Site Loader
301 S Lake St, PO Box 81, Joseph, Oregon 97846

By Pastor Cherie Johnson

 

We are finishing up our sermon series “Come and See,” based on the stories in the beginning of the Gospel of John. Jesus is gathering his first disciples, and he invites the first two to “Come and See!” Then those disciples invite others to “come and see.”
Much later, after Jesus has his conversation with the Samaritan woman by the well, she is so overcome that despite the fact that she is probably an outcast, she has to share the Good News and invite everyone in her village to “Come, see.”

 

Last week, we talked about how to share our story of what Jesus has meant and done in our lives, how to present a snapshot of a “before and after” of our life with Christ.
This week, we will be focusing on actually doing it. How do we invite others to experience the Good News, the Gospel? These may be people who are seeking. They may be people who are simply far from God, as Bill Hybels puts it. Bill Hybels is the long time pastor of Willow Creek Community Church.

 

The scripture inspiration for this week comes from 1st Corinthians 9: 16 – 23. I invite you to read along in your Bibles or find it in your Pew Bible on page 1781. Here the Apostle Paul is talking about the lengths to which he will go to share the Gospel to people, to share the message of Christ to them.

 

1 Corinthians 9:16-23 NIV 
16 Yet when I [Paul] preach the gospel, I cannot boast, for I am compelled to preach. Woe to me if I do not preach the gospel! 17 If I preach voluntarily, I have a reward; if not voluntarily, I am simply discharging the trust committed to me. 18 What then is my reward? Just this: that in preaching the gospel I may offer it free of charge, and so not make use of my rights in preaching it.

Instructions:
1. According to the sermon text, on what page of the Pew Bible can the reading from 1st Corinthians be found?
2. Write out the part of the sermon text starting with "1 Corinthians 9:16-23" and going on through "in preaching it.".
3. Continue the sermon on inviting others to "Come and See" from the point where it stops.

Listed entries:

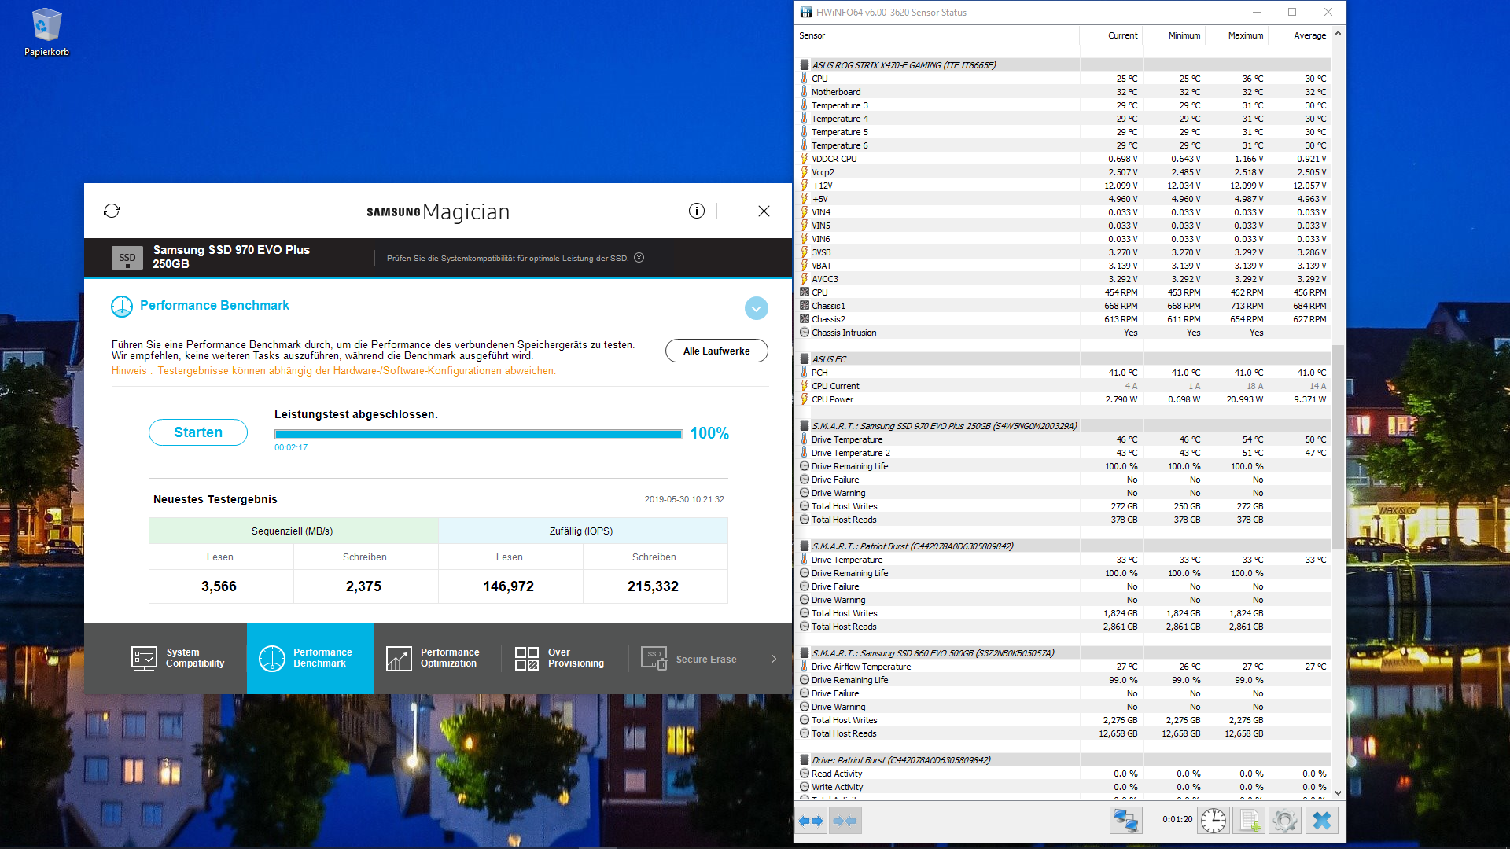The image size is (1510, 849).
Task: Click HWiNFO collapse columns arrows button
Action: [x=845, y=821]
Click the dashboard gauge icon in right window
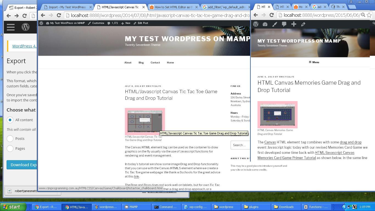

---

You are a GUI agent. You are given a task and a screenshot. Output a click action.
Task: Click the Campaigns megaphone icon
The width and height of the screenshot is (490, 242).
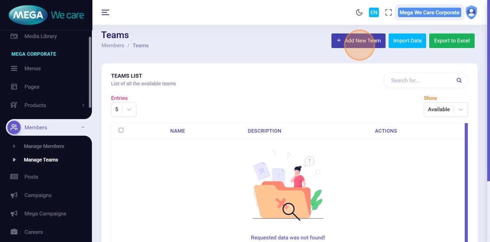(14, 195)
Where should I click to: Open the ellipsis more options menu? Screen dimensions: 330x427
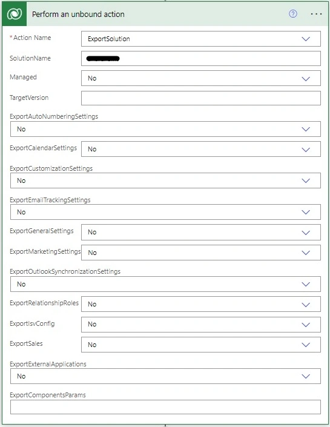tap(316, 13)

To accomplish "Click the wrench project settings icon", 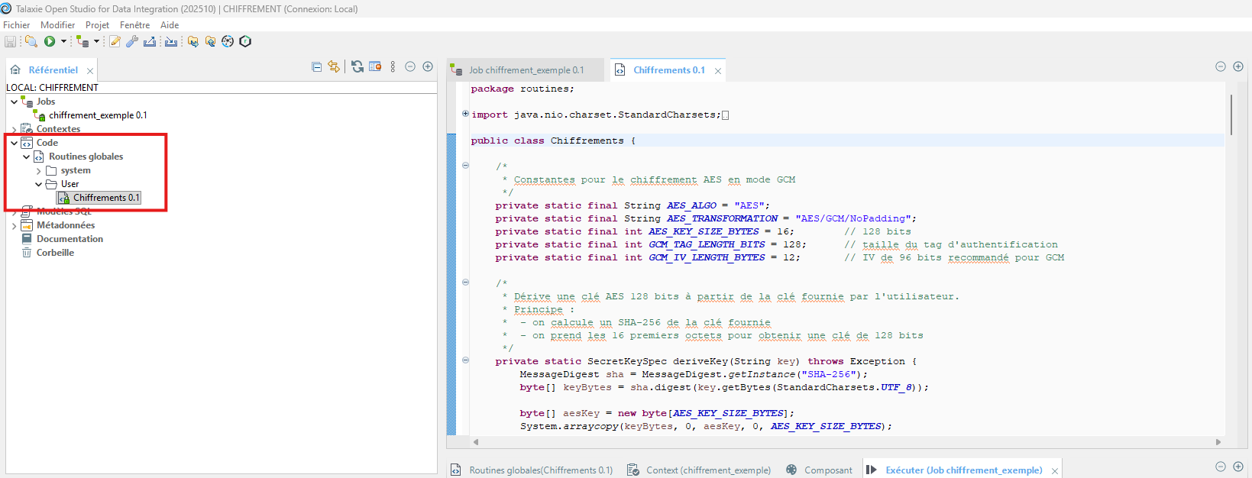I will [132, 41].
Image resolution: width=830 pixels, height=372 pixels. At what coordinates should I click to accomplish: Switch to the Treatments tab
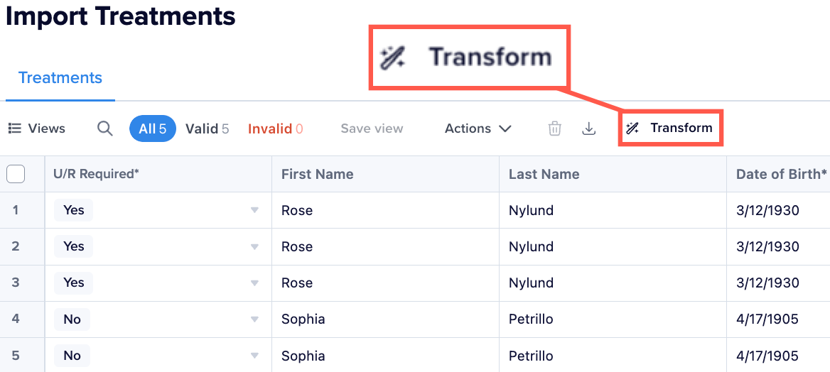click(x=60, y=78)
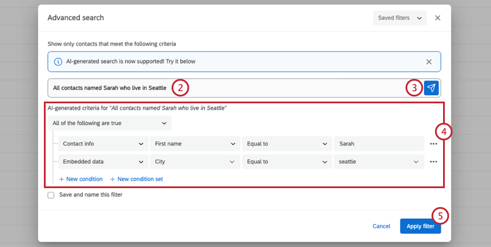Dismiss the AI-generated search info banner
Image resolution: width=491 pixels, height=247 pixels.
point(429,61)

--

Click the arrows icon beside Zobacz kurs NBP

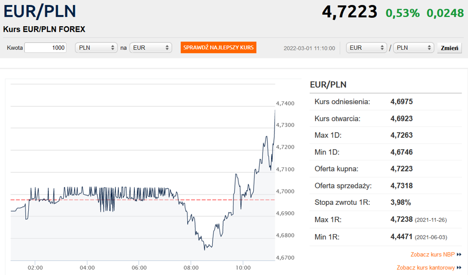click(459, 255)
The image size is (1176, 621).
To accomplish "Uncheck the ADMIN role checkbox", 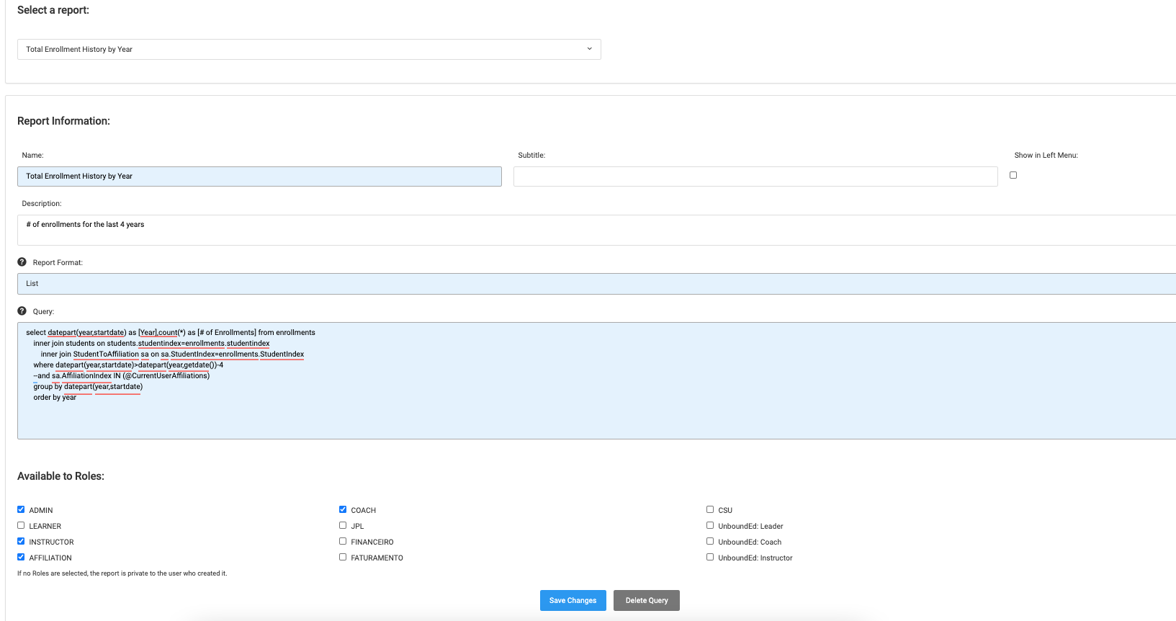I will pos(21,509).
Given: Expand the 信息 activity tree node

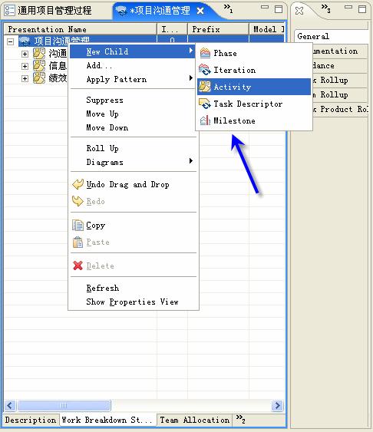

Results by task:
1. Page 1781

2.
1 Corinthians 9:16-23 NIV 
16 Yet when I [Paul] preach the gospel, I cannot boast, for I am compelled to preach. Woe to me if I do not preach the gospel! 17 If I preach voluntarily, I have a reward; if not voluntarily, I am simply discharging the trust committed to me. 18 What then is my reward? Just this: that in preaching the gospel I may offer it free of charge, and so not make use of my rights in preaching it.

3.
   19 Though I am free and belong to no man, I make myself a slave to everyone, to win as many as possible. 20 To the Jews I became like a Jew, to win the Jews. To those under the law I became like one under the law (though I myself am not under the law), so as to win those under the law. 21 To those not having the law I became like one not having the law (though I am not free from God’s law but am under Christ’s law), so as to win those not having the law. 22 To the weak I became weak, to win the weak. I have become all things to all men so that by all possible means I might save some. 23 I do all this for the sake of the gospel,  that I may share in its blessings.

 

We hear the amazing lengths that Paul is willing to take, and it could almost be intimidating. He says that he became all things to all people, and if you read the book of Acts, you can see that he really did that. He spoke to Jews. He spoke to non-Jews. He spoke to rich merchants, to destitute slaves, to his own prison guards. One thing he did not have was a closed social circle. He talked to everyone and anyone. Why? Because he knew that the message of Jesus and what He did for everyone in the world was for everyone.

 

Sharing the good news that God loves them, wants to be in relationship with them, and invite them into a way of living that can change the world.

 

In Matthew 28:19, Jesus commands us to do this too, “Therefore go and make disciples of all nations.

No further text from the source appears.